Zu erledigende Aufgabe:
Kannst du die Zeilen der Auflistung noch einmal ausgeben und dabei überall „magnifier“ gegen „magnifying glass“ austauschen, ohne sonst etwas zu verändern?

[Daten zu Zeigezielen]
········

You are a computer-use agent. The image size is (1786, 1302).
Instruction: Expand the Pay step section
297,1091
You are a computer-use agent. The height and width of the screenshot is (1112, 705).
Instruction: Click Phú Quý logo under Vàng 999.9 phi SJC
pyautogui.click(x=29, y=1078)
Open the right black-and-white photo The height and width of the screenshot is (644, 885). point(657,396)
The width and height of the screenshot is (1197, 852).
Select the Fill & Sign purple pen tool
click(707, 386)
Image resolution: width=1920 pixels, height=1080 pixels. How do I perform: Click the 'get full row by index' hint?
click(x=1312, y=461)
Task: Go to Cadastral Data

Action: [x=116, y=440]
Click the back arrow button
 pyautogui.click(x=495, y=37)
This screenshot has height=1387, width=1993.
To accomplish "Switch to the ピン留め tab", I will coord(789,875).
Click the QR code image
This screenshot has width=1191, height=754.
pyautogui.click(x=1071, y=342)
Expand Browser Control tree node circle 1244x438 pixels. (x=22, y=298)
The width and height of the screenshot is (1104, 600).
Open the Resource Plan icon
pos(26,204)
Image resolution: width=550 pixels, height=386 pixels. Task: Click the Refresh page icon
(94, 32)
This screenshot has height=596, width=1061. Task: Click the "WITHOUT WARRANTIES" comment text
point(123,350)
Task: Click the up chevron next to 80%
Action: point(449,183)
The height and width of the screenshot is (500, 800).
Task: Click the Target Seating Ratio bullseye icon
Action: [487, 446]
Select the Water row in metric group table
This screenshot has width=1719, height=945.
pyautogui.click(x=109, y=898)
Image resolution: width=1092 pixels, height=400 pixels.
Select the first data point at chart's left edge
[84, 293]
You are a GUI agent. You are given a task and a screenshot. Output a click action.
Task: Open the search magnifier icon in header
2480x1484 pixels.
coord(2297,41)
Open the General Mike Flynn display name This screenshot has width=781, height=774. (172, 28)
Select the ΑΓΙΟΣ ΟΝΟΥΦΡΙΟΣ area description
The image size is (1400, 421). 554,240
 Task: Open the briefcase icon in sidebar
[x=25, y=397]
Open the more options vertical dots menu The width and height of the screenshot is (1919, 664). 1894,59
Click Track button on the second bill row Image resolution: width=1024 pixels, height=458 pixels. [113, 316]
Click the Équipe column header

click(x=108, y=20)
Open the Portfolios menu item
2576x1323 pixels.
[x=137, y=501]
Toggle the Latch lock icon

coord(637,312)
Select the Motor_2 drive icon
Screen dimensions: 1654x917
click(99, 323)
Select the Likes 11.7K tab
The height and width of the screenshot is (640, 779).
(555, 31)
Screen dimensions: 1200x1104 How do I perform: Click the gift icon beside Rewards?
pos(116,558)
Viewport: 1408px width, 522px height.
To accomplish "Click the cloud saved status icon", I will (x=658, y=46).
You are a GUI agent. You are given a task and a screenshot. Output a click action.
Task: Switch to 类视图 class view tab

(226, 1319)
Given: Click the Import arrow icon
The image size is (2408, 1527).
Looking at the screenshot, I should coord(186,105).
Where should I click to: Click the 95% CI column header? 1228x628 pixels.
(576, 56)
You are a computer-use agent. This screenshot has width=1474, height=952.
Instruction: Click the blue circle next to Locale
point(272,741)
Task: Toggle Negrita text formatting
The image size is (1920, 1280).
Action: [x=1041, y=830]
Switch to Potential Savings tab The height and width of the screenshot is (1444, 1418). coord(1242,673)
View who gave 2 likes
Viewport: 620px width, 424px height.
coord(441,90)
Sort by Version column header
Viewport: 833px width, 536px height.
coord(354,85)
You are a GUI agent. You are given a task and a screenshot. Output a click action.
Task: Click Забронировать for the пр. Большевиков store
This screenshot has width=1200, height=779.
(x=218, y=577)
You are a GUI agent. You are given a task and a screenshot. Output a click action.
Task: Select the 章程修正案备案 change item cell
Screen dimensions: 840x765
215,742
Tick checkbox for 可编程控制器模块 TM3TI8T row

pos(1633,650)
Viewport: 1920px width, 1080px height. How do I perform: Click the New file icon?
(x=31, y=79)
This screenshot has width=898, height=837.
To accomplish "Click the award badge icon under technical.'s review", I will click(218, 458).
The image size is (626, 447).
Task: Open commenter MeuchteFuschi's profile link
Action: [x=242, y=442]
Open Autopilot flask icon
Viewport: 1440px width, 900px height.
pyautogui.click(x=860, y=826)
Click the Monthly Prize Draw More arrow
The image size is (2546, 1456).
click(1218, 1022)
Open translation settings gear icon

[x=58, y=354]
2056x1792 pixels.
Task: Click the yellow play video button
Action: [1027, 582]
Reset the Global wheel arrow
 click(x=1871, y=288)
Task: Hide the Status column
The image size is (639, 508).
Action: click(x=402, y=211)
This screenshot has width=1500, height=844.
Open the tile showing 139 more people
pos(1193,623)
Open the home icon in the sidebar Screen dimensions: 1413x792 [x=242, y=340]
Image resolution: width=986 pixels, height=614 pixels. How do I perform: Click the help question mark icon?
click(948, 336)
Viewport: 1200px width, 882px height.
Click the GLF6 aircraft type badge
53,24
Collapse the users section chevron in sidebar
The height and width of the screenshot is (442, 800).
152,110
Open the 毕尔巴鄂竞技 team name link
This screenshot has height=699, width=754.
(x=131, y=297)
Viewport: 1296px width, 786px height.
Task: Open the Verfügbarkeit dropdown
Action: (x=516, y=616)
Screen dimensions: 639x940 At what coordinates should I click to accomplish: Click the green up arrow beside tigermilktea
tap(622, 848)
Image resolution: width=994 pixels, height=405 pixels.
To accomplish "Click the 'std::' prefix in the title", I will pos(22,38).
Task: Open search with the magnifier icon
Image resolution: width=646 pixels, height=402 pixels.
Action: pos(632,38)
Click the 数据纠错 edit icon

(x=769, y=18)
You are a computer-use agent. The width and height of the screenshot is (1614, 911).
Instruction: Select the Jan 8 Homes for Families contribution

········

Lösung des Problems:
You are a computer-use agent. The image size is (1786, 1302).
Instruction: Expand the Pay step section
297,1091
You are a computer-use agent. The height and width of the screenshot is (1112, 705).
Instruction: Click Phú Quý logo under Vàng 999.9 phi SJC
pyautogui.click(x=29, y=1078)
Open the right black-and-white photo The height and width of the screenshot is (644, 885). point(657,396)
The width and height of the screenshot is (1197, 852).
Select the Fill & Sign purple pen tool
click(707, 386)
Image resolution: width=1920 pixels, height=1080 pixels. How do I perform: Click the 'get full row by index' hint?
click(x=1312, y=461)
Task: Go to Cadastral Data

Action: [x=116, y=440]
Click the back arrow button
 pyautogui.click(x=495, y=37)
This screenshot has height=1387, width=1993.
To accomplish "Switch to the ピン留め tab", I will coord(789,875).
Click the QR code image
This screenshot has width=1191, height=754.
pyautogui.click(x=1071, y=342)
Expand Browser Control tree node circle 1244x438 pixels. (x=22, y=298)
The width and height of the screenshot is (1104, 600).
Open the Resource Plan icon
pos(26,204)
Image resolution: width=550 pixels, height=386 pixels. Task: Click the Refresh page icon
(94, 32)
This screenshot has height=596, width=1061. Task: Click the "WITHOUT WARRANTIES" comment text
point(123,350)
Task: Click the up chevron next to 80%
Action: point(449,183)
The height and width of the screenshot is (500, 800).
Task: Click the Target Seating Ratio bullseye icon
Action: [487, 446]
Select the Water row in metric group table
This screenshot has width=1719, height=945.
pyautogui.click(x=109, y=898)
Image resolution: width=1092 pixels, height=400 pixels.
Select the first data point at chart's left edge
[84, 293]
You are a GUI agent. You are given a task and a screenshot. Output a click action.
Task: Open the search magnifying glass icon in header
2480x1484 pixels.
coord(2297,41)
Open the General Mike Flynn display name This screenshot has width=781, height=774. (172, 28)
Select the ΑΓΙΟΣ ΟΝΟΥΦΡΙΟΣ area description
The image size is (1400, 421). 554,240
 Task: Open the briefcase icon in sidebar
[x=25, y=397]
Open the more options vertical dots menu The width and height of the screenshot is (1919, 664). 1894,59
Click Track button on the second bill row Image resolution: width=1024 pixels, height=458 pixels. [113, 316]
Click the Équipe column header

click(x=108, y=20)
Open the Portfolios menu item
2576x1323 pixels.
[x=137, y=501]
Toggle the Latch lock icon

coord(637,312)
Select the Motor_2 drive icon
Screen dimensions: 1654x917
click(99, 323)
Select the Likes 11.7K tab
The height and width of the screenshot is (640, 779).
(555, 31)
Screen dimensions: 1200x1104 How do I perform: Click the gift icon beside Rewards?
pos(116,558)
Viewport: 1408px width, 522px height.
To accomplish "Click the cloud saved status icon", I will (x=658, y=46).
You are a GUI agent. You are given a task and a screenshot. Output a click action.
Task: Switch to 类视图 class view tab

(226, 1319)
Given: Click the Import arrow icon
The image size is (2408, 1527).
Looking at the screenshot, I should coord(186,105).
Where should I click to: Click the 95% CI column header? 1228x628 pixels.
(576, 56)
You are a computer-use agent. This screenshot has width=1474, height=952.
Instruction: Click the blue circle next to Locale
point(272,741)
Task: Toggle Negrita text formatting
The image size is (1920, 1280).
Action: [x=1041, y=830]
Switch to Potential Savings tab The height and width of the screenshot is (1444, 1418). coord(1242,673)
View who gave 2 likes
Viewport: 620px width, 424px height.
coord(441,90)
Sort by Version column header
Viewport: 833px width, 536px height.
coord(354,85)
You are a GUI agent. You are given a task and a screenshot. Output a click action.
Task: Click Забронировать for the пр. Большевиков store
This screenshot has width=1200, height=779.
(x=218, y=577)
You are a GUI agent. You are given a task and a screenshot. Output a click action.
Task: Select the 章程修正案备案 change item cell
Screen dimensions: 840x765
215,742
Tick checkbox for 可编程控制器模块 TM3TI8T row

pos(1633,650)
Viewport: 1920px width, 1080px height. How do I perform: Click the New file icon?
(x=31, y=79)
This screenshot has width=898, height=837.
To accomplish "Click the award badge icon under technical.'s review", I will click(218, 458).
The image size is (626, 447).
Task: Open commenter MeuchteFuschi's profile link
Action: [x=242, y=442]
Open Autopilot flask icon
Viewport: 1440px width, 900px height.
pyautogui.click(x=860, y=826)
Click the Monthly Prize Draw More arrow
The image size is (2546, 1456).
click(1218, 1022)
Open translation settings gear icon

[x=58, y=354]
2056x1792 pixels.
Task: Click the yellow play video button
Action: [1027, 582]
Reset the Global wheel arrow
 click(x=1871, y=288)
Task: Hide the Status column
The image size is (639, 508).
Action: click(x=402, y=211)
This screenshot has width=1500, height=844.
Open the tile showing 139 more people
pos(1193,623)
Open the home icon in the sidebar Screen dimensions: 1413x792 [x=242, y=340]
Image resolution: width=986 pixels, height=614 pixels. How do I perform: Click the help question mark icon?
click(948, 336)
Viewport: 1200px width, 882px height.
Click the GLF6 aircraft type badge
53,24
Collapse the users section chevron in sidebar
The height and width of the screenshot is (442, 800).
152,110
Open the 毕尔巴鄂竞技 team name link
This screenshot has height=699, width=754.
(x=131, y=297)
Viewport: 1296px width, 786px height.
Task: Open the Verfügbarkeit dropdown
Action: (x=516, y=616)
Screen dimensions: 639x940 At what coordinates should I click to accomplish: Click the green up arrow beside tigermilktea
tap(622, 848)
Image resolution: width=994 pixels, height=405 pixels.
To accomplish "Click the 'std::' prefix in the title", I will pos(22,38).
Task: Open search with the magnifying glass icon
Image resolution: width=646 pixels, height=402 pixels.
Action: pos(632,38)
Click the 数据纠错 edit icon

(x=769, y=18)
You are a computer-use agent. The width and height of the screenshot is (1614, 911).
Instruction: Select the Jan 8 Homes for Families contribution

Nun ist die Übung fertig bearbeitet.